The mouse macrophage cell line RAW264.7 was obtained from DS Pharma Biomedical (Osaka, Japan). RAW264.7 cells were cultured in Dulbecco’s modified eagle medium (DMEM) containing 2 mM glutamine and 10% heat-inactivated fetal bovine serum (FBS) at 37°C under 5% CO₂.

Fluorescent labelling of AGEs

Each protein was incubated with a 20× amount of Alexa Fluor 488 C5 maleimide (Thermo Fisher Scientific, Waltham, MA, USA) at room temperature for 2 h in phosphate-buffered saline (PBS) and then dialysed against PBS at 4°C for 2 days. Total protein concentrations were quantified by the Bradford method using a Bradford protein assay kit (Bio-Rad Laboratories, Kidlington, UK). The fluorescence intensity of Alexa Fluor 488–labelled compounds was measured using an ARVO MX 1420 (PerkinElmer Japan, Yokohama, Japan) with excitation at 485 nm and emission at 535 nm. The fluorescence intensities of Alexa Fluor 488–conjugated BSA, AGE-2 or AGE-3 per unit dosage were adjusted by adding the respective unlabelled proteins.

Flow cytometric analysis for AGE uptake in RAW264.7 cells

RAW264.7 cells were seeded in 24-well plates at 1 × 10⁵ cells/well. After adhesion to the plates, the cells were concomitantly treated with each sulphated polysaccharide at increasing concentrations from 1 to 500 µg/mL (fucoidan, carrageenan, hyaluronic acid) or 1 to 1000 µg/mL (dextran sulphate, chondroitin sulphate, heparin) in the presence or absence of Alexa Fluor 488–labelled BSA, AGE-2 or AGE-3 at 200 µg/mL for 1 h. Subsequently, the cells were harvested and processed twice by rinsing with fluorescence-activated cell sorter (FACS) wash buffer (PBS supplemented with 2.5% normal horse serum, 0.1% sodium azide, 10 mM 2-[4-(2-Hydroxyethyl)-1-piperazinyl]ethanesulfonic acid (HEPES)) and centrifugation (200 × g, 5 min, 4°C). The cells were then resuspended in 200 µL of PBS (−) and stained with propidium iodide (PI) (2 µg/mL; Dojindo Laboratories, Kumamoto, Japan) to exclude PI-positive dead cells. Thereafter, analysis was performed using a FACS CantoII (BD Biosciences, San Jose, CA, USA), and the data were processed with BD FACSDiva software (BD Biosciences) to determine the mean fluorescence intensity (MFI) of Alexa Fluor 488–labelled BSA, AGE-2 and AGE-3.

Flow cytometric analysis for SR-A on RAW264.7 cells

RAW264.7 cells were seeded in 24-well plates at 1.0 × 10⁵ cells/well and concomitantly incubated with each sulphated polysaccharide and BSA or AGEs (200 µg/mL) for 1 h. Subsequently, the cells were harvested and rinsed with FACS wash buffer followed by centrifugation (200 × g, 5 min, 4°C) and incubated with phycoerythrin-conjugated mouse anti-CD204 antibody (4 ng, 130-102-328; Miltenyi Biotec, Bergisch Gladbach, Germany) at 4°C for 30 min.

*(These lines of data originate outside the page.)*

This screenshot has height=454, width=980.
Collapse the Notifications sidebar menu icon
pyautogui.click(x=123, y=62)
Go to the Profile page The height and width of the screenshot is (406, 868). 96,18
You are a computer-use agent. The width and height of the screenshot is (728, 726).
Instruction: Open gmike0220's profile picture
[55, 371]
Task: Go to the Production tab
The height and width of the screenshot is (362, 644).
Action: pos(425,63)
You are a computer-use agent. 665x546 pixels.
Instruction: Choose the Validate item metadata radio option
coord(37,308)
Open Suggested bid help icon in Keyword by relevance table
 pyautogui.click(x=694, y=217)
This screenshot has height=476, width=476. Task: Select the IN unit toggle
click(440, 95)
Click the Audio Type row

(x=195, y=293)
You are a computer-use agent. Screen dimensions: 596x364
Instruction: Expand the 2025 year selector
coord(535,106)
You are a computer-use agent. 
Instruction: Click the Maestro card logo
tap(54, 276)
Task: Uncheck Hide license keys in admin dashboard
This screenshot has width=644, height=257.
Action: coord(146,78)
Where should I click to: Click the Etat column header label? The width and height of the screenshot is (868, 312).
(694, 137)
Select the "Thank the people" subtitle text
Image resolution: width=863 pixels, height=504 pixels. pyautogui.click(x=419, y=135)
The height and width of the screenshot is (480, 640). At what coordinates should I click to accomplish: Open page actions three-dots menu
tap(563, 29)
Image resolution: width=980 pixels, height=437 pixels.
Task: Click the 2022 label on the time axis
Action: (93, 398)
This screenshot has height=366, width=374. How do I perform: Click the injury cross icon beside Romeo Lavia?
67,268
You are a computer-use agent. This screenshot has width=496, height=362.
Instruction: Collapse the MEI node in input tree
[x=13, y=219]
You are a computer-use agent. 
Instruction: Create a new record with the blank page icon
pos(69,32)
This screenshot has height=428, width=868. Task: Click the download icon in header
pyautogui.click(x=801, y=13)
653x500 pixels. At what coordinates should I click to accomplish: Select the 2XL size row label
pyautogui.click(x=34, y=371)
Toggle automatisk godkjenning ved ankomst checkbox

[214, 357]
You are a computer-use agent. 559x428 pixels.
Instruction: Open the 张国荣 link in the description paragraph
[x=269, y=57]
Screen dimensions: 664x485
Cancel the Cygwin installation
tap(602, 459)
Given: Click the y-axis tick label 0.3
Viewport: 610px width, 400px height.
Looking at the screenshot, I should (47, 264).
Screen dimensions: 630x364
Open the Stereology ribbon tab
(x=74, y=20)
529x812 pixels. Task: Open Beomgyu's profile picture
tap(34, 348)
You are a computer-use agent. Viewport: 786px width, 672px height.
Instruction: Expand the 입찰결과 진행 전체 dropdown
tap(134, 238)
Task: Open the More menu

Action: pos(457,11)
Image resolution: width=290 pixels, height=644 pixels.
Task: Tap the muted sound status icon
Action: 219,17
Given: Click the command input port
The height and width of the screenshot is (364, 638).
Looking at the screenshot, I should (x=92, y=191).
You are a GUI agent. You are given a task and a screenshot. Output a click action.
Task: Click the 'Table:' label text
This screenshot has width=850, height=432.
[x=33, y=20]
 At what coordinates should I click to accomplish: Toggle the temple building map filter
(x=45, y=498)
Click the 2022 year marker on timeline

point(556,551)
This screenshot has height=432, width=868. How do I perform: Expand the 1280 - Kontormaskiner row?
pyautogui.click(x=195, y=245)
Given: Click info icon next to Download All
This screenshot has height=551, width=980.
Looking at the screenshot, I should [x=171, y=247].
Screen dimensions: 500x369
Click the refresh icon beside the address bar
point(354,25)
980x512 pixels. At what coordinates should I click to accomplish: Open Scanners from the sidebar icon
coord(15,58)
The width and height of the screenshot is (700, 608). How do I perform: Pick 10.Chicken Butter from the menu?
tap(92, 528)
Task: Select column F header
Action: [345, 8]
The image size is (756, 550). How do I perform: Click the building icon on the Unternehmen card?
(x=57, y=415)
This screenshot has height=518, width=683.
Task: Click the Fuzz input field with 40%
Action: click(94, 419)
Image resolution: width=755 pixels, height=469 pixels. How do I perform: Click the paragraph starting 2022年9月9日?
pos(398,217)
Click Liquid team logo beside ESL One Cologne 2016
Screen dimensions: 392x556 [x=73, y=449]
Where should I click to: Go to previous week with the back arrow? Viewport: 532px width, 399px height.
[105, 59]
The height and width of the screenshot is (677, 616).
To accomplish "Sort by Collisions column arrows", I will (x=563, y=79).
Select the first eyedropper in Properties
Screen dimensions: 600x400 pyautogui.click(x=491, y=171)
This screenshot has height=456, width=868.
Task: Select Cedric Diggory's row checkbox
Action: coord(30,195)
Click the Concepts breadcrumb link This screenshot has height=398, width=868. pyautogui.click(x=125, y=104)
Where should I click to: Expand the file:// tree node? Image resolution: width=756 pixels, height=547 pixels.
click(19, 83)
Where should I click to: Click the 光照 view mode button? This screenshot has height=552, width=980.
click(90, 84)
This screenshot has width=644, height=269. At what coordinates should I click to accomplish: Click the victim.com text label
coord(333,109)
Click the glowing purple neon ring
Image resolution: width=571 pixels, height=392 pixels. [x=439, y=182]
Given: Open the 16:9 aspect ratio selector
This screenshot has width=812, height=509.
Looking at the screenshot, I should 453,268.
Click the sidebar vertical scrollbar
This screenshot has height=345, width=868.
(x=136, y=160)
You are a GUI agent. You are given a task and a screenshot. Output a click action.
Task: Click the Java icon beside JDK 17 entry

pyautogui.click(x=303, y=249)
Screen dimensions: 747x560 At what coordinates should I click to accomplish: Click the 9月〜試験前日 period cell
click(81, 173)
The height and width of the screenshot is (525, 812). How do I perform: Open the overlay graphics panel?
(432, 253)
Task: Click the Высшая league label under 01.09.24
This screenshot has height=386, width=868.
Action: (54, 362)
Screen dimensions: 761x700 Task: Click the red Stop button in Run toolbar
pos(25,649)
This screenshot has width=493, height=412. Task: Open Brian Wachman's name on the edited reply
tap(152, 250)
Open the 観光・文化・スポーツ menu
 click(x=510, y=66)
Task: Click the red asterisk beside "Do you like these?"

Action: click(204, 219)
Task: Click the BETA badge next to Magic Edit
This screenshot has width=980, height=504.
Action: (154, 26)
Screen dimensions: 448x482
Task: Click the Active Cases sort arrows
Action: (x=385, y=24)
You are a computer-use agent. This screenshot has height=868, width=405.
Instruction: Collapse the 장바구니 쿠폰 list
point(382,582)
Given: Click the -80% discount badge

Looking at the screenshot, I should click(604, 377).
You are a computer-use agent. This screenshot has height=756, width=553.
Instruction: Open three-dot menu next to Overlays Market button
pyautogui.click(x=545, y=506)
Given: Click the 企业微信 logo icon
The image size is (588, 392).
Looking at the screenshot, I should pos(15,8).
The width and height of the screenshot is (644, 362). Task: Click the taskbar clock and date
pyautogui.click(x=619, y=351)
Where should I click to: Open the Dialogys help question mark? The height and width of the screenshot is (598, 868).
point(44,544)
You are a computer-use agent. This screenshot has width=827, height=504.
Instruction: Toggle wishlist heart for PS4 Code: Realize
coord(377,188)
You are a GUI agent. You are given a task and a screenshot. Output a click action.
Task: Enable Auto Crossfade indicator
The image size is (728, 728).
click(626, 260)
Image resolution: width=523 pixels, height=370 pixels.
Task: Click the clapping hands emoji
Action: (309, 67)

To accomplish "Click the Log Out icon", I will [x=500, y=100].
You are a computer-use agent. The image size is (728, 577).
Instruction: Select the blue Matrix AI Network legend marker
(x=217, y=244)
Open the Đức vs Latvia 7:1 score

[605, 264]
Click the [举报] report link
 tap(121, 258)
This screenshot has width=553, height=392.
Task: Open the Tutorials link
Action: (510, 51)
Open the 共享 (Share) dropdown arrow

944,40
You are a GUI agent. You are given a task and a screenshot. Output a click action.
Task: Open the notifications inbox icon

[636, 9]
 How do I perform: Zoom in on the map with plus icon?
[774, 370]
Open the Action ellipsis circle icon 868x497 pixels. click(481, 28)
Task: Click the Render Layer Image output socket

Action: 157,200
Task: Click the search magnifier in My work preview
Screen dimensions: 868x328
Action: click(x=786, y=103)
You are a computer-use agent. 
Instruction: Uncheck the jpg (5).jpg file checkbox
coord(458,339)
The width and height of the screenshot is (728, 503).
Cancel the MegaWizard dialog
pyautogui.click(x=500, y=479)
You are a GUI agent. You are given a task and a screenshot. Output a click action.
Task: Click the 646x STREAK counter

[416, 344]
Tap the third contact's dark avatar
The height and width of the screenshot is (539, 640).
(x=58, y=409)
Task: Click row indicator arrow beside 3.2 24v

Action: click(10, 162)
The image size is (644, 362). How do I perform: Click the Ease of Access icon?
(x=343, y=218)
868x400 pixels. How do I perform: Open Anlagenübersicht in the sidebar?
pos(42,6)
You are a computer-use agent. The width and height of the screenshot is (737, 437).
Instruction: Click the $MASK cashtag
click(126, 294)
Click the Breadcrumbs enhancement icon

After rinsing with wash buffer and centrifugation (200 × g, 5 min, 4°C), 200 µL of PBS (−) was added to the cell pellet followed by staining with PI (2 µg/mL), FACS CantoII analysis and data processing using BD FACSDiva software to determine the MFI of CD204 on RAW264.7 cells.

Statistical analysis

All data are expressed as mean ± standard error of mean (SEM). Significant differences were determined by one-way analysis of variance (ANOVA) followed by Tukey’s post hoc test for comparisons among more than three groups using GraphPad Prism version 7 software (GraphPad Software, San Diego, CA, USA). Values of p < 0.05 were regarded as significant.

Results

Effects of sulphated polysaccharides on toxic AGE uptake by RAW264.7 cells

Accumulation of AGEs was observed in macrophage-derived foam cells in early human atherosclerotic lesions,¹⁶ suggesting that inhibition of AGE uptake in macrophages may be important for the prevention and treatment of AGE-related diseases. In this study, to compare the effects of individual sulphated polysaccharides on toxic AGE uptake, cells were concomitantly treated with each sulphated polysaccharide and fluorescently labelled BSA, AGE-2 or AGE-3 (200 µg/mL) and measured for their fluorescence intensity by flow cytometric analysis. For these experiments, fluorescently labelled BSA, AGE-2 and AGE-3 were prepared using Alexa Fluor 488–conjugated maleimide, which binds to the thiol groups of proteins, under identical experimental conditions. We found that glycolaldehyde-derived AGE (AGE-3) exhibited the lowest fluorescence intensity (data not shown), indicating that AGE-3 was more greatly modified with BSA than AGE–2. The concentration ranges of the sulphated polysaccharides were determined based on our previous report and other reports on the physiological effects of sulphated polysaccharides.^9,17,18 The maximum concentration of carrageenan and hyaluronic acid was 500 µg/mL because of their limited solubility in sterile water. For all polysaccharides examined, no cytotoxic effect was observed even when the concentration was increased to 500 µg/mL (fucoidan, carrageenan, hyaluronic acid) and 1000 µg/mL (HMW dextran sulphate, chondroitin sulphate, heparin) (Supplemental Figure and Supplemental Table).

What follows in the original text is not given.